■ Activity
From the first line through the line containing "Click the Answer", transcribe the records exactly and include no other lines.

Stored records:

....

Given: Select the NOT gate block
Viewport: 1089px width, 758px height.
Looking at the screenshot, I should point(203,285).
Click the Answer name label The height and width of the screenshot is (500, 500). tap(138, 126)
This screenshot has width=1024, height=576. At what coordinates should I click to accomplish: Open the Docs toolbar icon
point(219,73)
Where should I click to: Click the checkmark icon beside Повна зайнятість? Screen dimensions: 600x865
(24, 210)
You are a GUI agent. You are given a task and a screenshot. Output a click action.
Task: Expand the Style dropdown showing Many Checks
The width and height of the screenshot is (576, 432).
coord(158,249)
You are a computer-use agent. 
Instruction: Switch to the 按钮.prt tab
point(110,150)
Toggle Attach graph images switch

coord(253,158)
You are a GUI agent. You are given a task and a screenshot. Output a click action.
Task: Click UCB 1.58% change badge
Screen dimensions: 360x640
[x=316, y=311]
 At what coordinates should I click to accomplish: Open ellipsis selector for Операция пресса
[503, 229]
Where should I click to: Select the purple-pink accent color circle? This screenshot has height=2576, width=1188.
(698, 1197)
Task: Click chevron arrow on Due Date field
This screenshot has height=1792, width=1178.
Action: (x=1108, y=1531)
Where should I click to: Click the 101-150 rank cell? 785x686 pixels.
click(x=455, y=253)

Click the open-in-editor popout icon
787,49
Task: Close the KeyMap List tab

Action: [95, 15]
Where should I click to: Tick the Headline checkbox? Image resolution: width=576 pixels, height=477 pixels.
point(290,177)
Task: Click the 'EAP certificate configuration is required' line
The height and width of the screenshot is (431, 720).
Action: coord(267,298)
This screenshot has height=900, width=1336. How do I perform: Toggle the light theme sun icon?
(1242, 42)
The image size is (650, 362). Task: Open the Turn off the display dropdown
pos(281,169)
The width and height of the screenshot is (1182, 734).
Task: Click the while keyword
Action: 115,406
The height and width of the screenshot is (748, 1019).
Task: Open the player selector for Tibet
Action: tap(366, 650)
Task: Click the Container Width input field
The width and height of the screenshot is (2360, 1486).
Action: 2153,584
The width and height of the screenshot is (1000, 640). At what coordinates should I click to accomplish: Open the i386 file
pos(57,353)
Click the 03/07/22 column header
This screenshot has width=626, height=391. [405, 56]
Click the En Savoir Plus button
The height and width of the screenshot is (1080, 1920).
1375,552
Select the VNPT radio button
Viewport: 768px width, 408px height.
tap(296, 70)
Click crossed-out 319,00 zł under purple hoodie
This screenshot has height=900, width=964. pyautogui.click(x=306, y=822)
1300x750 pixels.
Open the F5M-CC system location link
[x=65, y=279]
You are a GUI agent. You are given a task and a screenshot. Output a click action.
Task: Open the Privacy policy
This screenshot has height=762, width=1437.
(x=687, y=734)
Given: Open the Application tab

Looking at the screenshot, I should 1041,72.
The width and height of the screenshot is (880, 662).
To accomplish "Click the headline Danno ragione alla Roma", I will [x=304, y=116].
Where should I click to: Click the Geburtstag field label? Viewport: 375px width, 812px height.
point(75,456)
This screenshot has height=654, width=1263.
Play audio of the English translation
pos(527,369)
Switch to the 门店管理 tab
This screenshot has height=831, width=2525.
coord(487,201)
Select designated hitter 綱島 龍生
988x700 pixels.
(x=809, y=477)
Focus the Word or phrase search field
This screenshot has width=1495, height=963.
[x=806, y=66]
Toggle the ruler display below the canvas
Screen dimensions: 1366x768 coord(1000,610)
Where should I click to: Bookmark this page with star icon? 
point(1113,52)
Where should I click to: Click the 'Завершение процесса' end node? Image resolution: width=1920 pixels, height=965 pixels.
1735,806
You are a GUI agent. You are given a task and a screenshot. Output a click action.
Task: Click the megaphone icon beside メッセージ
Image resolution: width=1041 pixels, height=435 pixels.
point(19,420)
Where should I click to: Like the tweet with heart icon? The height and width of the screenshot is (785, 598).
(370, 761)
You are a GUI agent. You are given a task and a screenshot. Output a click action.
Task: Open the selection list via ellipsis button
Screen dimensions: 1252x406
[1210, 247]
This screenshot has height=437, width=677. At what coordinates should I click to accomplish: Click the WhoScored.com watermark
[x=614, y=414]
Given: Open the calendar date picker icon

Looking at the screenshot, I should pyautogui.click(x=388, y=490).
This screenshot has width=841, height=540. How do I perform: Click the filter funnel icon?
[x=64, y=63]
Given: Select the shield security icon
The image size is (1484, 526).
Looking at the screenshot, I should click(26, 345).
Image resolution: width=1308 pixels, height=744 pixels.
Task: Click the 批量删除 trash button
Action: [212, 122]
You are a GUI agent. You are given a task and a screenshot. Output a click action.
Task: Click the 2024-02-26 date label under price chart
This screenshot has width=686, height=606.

....

■ Answer to this exercise
Given: Select the NOT gate block
Viewport: 1089px width, 758px height.
Looking at the screenshot, I should point(203,285).
Click the Answer name label The height and width of the screenshot is (500, 500). tap(138, 126)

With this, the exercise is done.